-- MATERIAL SHOWN follows --

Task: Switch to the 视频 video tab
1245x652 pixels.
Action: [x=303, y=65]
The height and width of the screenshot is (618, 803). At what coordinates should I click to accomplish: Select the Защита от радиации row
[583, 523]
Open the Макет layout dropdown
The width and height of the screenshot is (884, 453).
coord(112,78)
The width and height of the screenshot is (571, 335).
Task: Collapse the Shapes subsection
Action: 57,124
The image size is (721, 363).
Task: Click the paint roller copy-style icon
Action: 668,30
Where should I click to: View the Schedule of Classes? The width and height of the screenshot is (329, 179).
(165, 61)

-- MATERIAL SHOWN concluded --
-- MATERIAL SHOWN follows --

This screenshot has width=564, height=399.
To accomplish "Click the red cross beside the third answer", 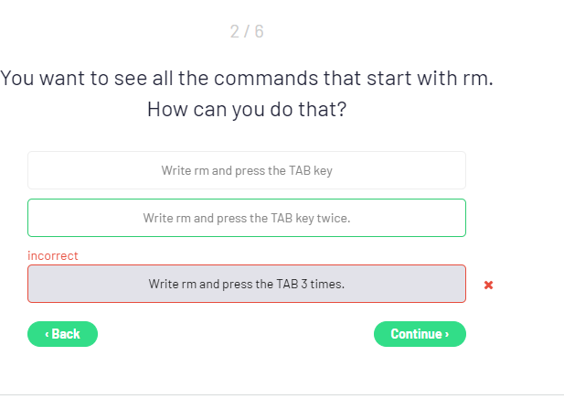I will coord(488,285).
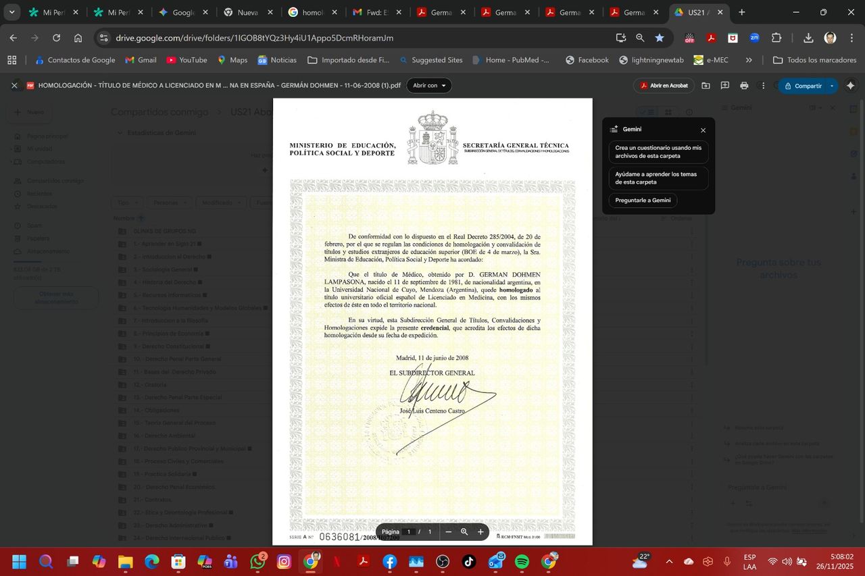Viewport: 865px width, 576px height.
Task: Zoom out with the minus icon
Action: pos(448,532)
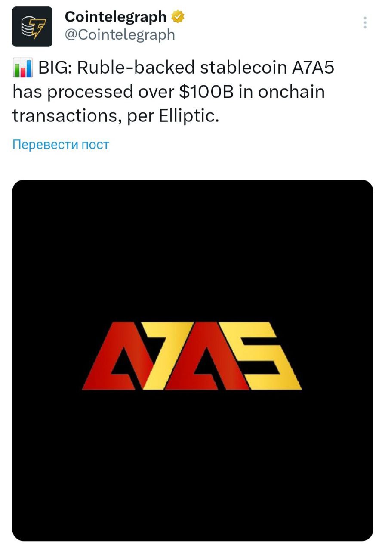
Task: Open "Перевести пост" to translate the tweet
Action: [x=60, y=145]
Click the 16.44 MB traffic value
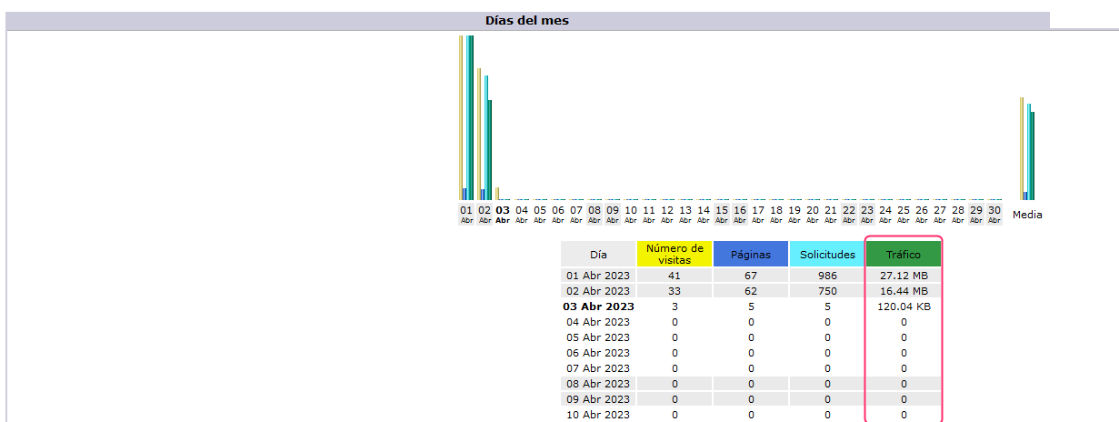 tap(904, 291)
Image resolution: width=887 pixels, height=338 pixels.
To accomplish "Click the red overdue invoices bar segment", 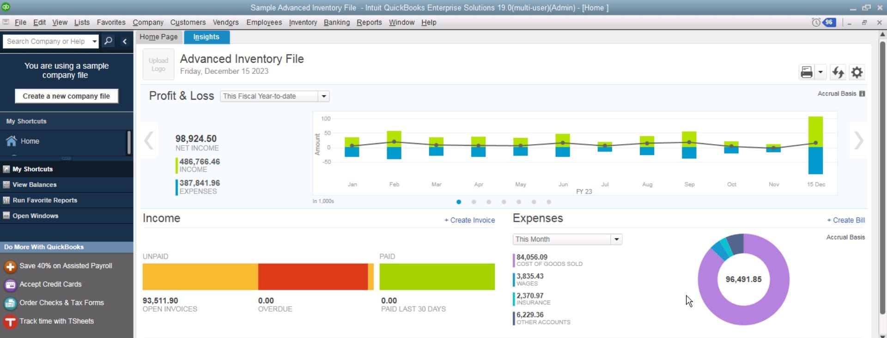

-- MATERIAL SHOWN concluded --

WORK INSTRUCTIONS:
Excerpt from the records above: set down only the lines from the one that contains "Image resolution: width=887" through the one that contains "the red overdue", inclusive, word for word. Pictures stay out.

OUTPUT FOR THIS TASK:
Image resolution: width=887 pixels, height=338 pixels.
To accomplish "Click the red overdue invoices bar segment", 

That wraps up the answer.